I am still uncertain how much of the improved resolution arises from the improved software. At issue are not only the reconstruction methodology but also the resolution metric.

If Relion is a significant source of the improvement then there arises a question of the future role of other softwares in reconstruction. Currently Relion is able to handle most of the reconstruction pathway except for particle selection (windowing) and initial reference model construction.

These other softwares include: SPIDER, EMAN2, SPARX, Xmipp, IMAGIC, Bsoft, and SIMPLE and some others. These softwares still contain some capabilities not found in Relion. e.g.

With the exception of these capabilities what is the future function of these softwares? Will they survive Relion's ascent? How much future development should be done on them? What will be the impact on funding for software other than Relion?

EM Software development funding by NIH in the US is currently in a rather bad state. Both SPIDER and IMOD and its associated software have lost major or all of their funding. At NIH almost all software development grants, for widely different purposes, compete directly and also compete with funding for various biological databases. This lack of targeting leads to poor quality reviewing.

E.g. In the case of SPIDER one of three reviewers of our most recent grant application stated:

"the number of investigators employing SPR is limited and not expected to grow substantially".
It is difficult for me to see how a knowledgeable reviewer could come to such a conclusion in the midst of a 'revolutionary advance'.

There does not appear to be any viable non-grant mechanism for the continued maintenance of scientific "Free Open Source Software". Is it reasonable to hope that researchers will direct voluntary monetary donations to software developers as some have suggested? Can researchers even get such a contribution approved by their local grant administrators? Do their auditors OK such an unobligated contribution? There are additional problems with currency conversion. Certainly the red tape involved in both donating and accepting a donation conspire against this idea. Up until now most software development has existed as sort of a side-operation of previously fairly well funded EM labs, in our case a 'NIH research resource'. Such funding is increasingly at risk and long-term development and maintenance of software is disappearing.

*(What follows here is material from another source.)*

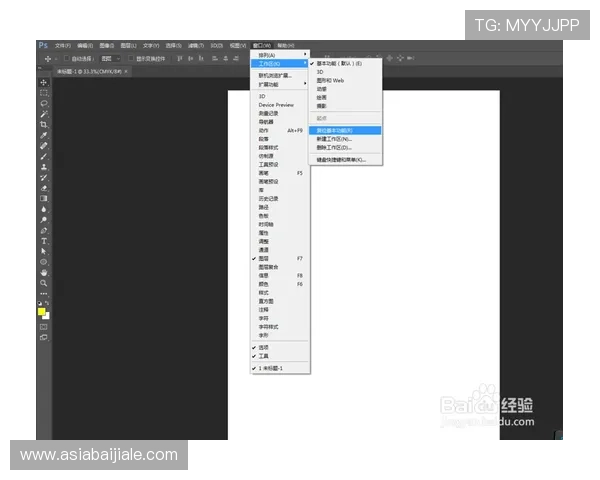The height and width of the screenshot is (480, 600).
Task: Enable the 自动选择 checkbox
Action: tap(64, 59)
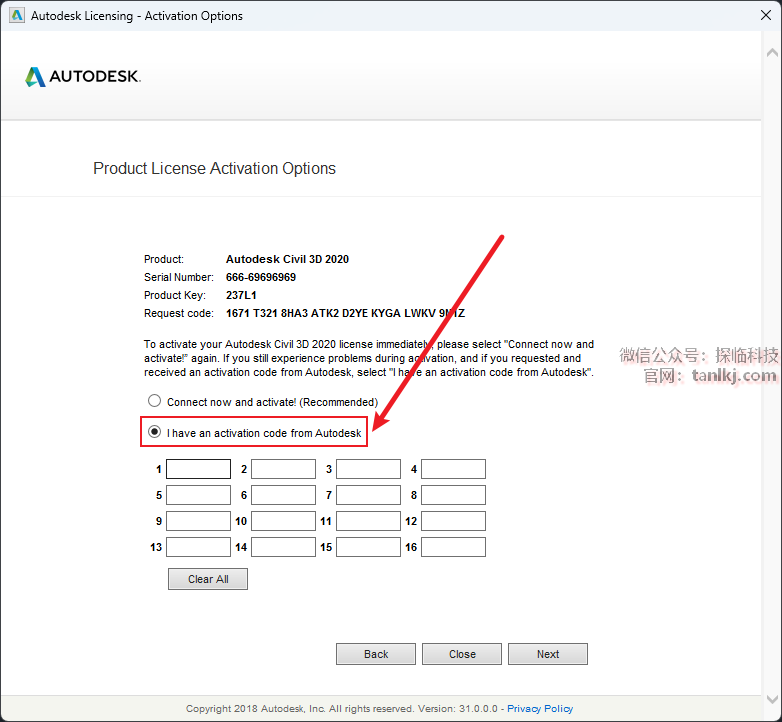
Task: Click the scrollbar down arrow
Action: pos(773,699)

This uncertainty in funding confounds discussion on the future of EM software. Where do we go from here? Do you see continued use of SPIDER and other softwares?


29 Nov. 2012     ArDean Leith

Why no one should use MRC image stacks (IMO).

A single particle reconstruction from cryo-EM images of non-symmetrical objects often requires 100,000 --> 1,000,000 images. If such a large number of images are stored in most common Linux filesytems, accession / addition of images will cause thrashing of the filesytem and extemely slow access. This occurs not just in processes accessing the images but throughout all access to that file system.

To overcome this thrashing one can purchase an expensive parallel file storage system (e.g. from Panasas) or more commonly aggregate the images into 'stacks', or a less commonly into a database. Most EM softwares support some sort of file based stack. Several different EM single particle reconstruction softwares support both MRC and SPIDER format files to various extents.

The MRC stack file format is an especially poor choice for your stacks. There is a single 1024 byte header for the whole stack, then individual images are concatenated into the stack without any image specific header..


4 Sept. 2012     ArDean Leith

Interpolation and Improved Reconstruction Resolution

We recently introduced improved interpolation using FBS inside several SPIDER operations. We have shown that FBS gives significant improvements over the linear and quadratic interpolation used in SPIDER previously and is as good as the much slower gridded interpolation available in SPARX.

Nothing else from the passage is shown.